__Task goal__.
Can you reproduce every one of the rows below verbatim?

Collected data
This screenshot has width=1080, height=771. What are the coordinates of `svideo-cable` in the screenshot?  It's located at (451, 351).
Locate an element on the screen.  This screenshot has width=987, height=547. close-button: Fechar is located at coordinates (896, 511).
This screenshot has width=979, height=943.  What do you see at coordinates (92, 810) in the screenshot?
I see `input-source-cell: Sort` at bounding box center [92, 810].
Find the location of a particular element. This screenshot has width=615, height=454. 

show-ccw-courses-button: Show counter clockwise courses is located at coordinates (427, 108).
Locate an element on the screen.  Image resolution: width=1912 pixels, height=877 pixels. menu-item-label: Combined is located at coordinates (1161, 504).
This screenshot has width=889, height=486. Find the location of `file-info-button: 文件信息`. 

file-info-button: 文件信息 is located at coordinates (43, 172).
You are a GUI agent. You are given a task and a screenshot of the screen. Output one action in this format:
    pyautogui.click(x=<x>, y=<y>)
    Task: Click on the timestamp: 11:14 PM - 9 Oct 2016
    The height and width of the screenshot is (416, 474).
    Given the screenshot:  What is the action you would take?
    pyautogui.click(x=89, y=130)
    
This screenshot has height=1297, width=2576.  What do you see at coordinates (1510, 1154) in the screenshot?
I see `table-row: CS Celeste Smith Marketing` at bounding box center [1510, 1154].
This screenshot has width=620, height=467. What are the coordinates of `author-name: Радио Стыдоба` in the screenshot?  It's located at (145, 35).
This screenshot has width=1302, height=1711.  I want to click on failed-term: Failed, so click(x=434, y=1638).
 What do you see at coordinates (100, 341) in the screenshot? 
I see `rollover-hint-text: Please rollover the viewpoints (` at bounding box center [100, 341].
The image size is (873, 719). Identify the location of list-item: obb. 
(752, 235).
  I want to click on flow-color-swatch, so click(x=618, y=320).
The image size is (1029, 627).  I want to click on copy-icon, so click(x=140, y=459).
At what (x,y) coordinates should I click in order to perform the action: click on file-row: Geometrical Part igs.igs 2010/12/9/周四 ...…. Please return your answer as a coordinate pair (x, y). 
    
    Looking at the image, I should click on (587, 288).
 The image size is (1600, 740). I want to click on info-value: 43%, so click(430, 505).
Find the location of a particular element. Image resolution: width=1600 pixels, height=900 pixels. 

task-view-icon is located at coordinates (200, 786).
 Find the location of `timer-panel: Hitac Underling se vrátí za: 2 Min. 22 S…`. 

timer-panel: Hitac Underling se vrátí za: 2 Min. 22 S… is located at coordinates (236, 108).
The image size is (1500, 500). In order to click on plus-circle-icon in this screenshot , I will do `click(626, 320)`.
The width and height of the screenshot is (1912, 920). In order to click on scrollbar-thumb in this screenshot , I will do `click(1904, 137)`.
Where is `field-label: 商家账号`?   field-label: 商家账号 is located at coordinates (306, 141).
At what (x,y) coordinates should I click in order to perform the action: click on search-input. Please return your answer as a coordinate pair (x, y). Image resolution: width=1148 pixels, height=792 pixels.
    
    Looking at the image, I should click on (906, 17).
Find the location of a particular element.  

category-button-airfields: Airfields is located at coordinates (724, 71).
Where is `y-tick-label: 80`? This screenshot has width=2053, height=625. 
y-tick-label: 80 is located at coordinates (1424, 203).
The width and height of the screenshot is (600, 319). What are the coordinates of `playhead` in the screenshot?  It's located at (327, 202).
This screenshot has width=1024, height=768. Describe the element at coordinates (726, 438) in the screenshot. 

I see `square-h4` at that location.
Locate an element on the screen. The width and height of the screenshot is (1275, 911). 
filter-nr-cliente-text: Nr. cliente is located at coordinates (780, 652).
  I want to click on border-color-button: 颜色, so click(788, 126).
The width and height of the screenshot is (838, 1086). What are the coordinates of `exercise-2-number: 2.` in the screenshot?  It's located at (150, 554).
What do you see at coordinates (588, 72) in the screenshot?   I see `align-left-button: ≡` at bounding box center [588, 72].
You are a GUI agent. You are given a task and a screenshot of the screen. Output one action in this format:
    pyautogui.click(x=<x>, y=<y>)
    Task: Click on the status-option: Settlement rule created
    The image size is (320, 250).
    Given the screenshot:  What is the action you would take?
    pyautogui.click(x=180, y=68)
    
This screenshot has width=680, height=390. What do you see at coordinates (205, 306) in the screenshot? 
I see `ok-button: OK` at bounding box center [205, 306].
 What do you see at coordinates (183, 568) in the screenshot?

__Exercise answer__.
This screenshot has width=1080, height=771. What are the coordinates of `svideo-cable` in the screenshot?  It's located at (451, 351).
Locate an element on the screen.  This screenshot has width=987, height=547. close-button: Fechar is located at coordinates (896, 511).
This screenshot has width=979, height=943.  What do you see at coordinates (92, 810) in the screenshot?
I see `input-source-cell: Sort` at bounding box center [92, 810].
Find the location of a particular element. This screenshot has width=615, height=454. 

show-ccw-courses-button: Show counter clockwise courses is located at coordinates (427, 108).
Locate an element on the screen.  Image resolution: width=1912 pixels, height=877 pixels. menu-item-label: Combined is located at coordinates (1161, 504).
This screenshot has width=889, height=486. Find the location of `file-info-button: 文件信息`. 

file-info-button: 文件信息 is located at coordinates (43, 172).
You are a GUI agent. You are given a task and a screenshot of the screen. Output one action in this format:
    pyautogui.click(x=<x>, y=<y>)
    Task: Click on the timestamp: 11:14 PM - 9 Oct 2016
    The height and width of the screenshot is (416, 474).
    Given the screenshot:  What is the action you would take?
    pyautogui.click(x=89, y=130)
    
This screenshot has height=1297, width=2576.  What do you see at coordinates (1510, 1154) in the screenshot?
I see `table-row: CS Celeste Smith Marketing` at bounding box center [1510, 1154].
This screenshot has width=620, height=467. What are the coordinates of `author-name: Радио Стыдоба` in the screenshot?  It's located at (145, 35).
This screenshot has width=1302, height=1711.  I want to click on failed-term: Failed, so click(x=434, y=1638).
 What do you see at coordinates (100, 341) in the screenshot? 
I see `rollover-hint-text: Please rollover the viewpoints (` at bounding box center [100, 341].
The image size is (873, 719). Identify the location of list-item: obb. 
(752, 235).
  I want to click on flow-color-swatch, so click(x=618, y=320).
The image size is (1029, 627).  I want to click on copy-icon, so click(x=140, y=459).
At what (x,y) coordinates should I click in order to perform the action: click on file-row: Geometrical Part igs.igs 2010/12/9/周四 ...…. Please return your answer as a coordinate pair (x, y). 
    
    Looking at the image, I should click on (587, 288).
 The image size is (1600, 740). I want to click on info-value: 43%, so click(430, 505).
Find the location of a particular element. Image resolution: width=1600 pixels, height=900 pixels. 

task-view-icon is located at coordinates (200, 786).
 Find the location of `timer-panel: Hitac Underling se vrátí za: 2 Min. 22 S…`. 

timer-panel: Hitac Underling se vrátí za: 2 Min. 22 S… is located at coordinates (236, 108).
The image size is (1500, 500). In order to click on plus-circle-icon in this screenshot , I will do `click(626, 320)`.
The width and height of the screenshot is (1912, 920). In order to click on scrollbar-thumb in this screenshot , I will do `click(1904, 137)`.
Where is `field-label: 商家账号`?   field-label: 商家账号 is located at coordinates (306, 141).
At what (x,y) coordinates should I click in order to perform the action: click on search-input. Please return your answer as a coordinate pair (x, y). Image resolution: width=1148 pixels, height=792 pixels.
    
    Looking at the image, I should click on (906, 17).
Find the location of a particular element.  

category-button-airfields: Airfields is located at coordinates (724, 71).
Where is `y-tick-label: 80`? This screenshot has width=2053, height=625. 
y-tick-label: 80 is located at coordinates (1424, 203).
The width and height of the screenshot is (600, 319). What are the coordinates of `playhead` in the screenshot?  It's located at (327, 202).
This screenshot has width=1024, height=768. Describe the element at coordinates (726, 438) in the screenshot. 

I see `square-h4` at that location.
Locate an element on the screen. The width and height of the screenshot is (1275, 911). 
filter-nr-cliente-text: Nr. cliente is located at coordinates (780, 652).
  I want to click on border-color-button: 颜色, so click(788, 126).
The width and height of the screenshot is (838, 1086). What are the coordinates of `exercise-2-number: 2.` in the screenshot?  It's located at (150, 554).
What do you see at coordinates (588, 72) in the screenshot?   I see `align-left-button: ≡` at bounding box center [588, 72].
You are a GUI agent. You are given a task and a screenshot of the screen. Output one action in this format:
    pyautogui.click(x=<x>, y=<y>)
    Task: Click on the status-option: Settlement rule created
    The image size is (320, 250).
    Given the screenshot:  What is the action you would take?
    pyautogui.click(x=180, y=68)
    
This screenshot has width=680, height=390. What do you see at coordinates (205, 306) in the screenshot? 
I see `ok-button: OK` at bounding box center [205, 306].
 What do you see at coordinates (183, 568) in the screenshot?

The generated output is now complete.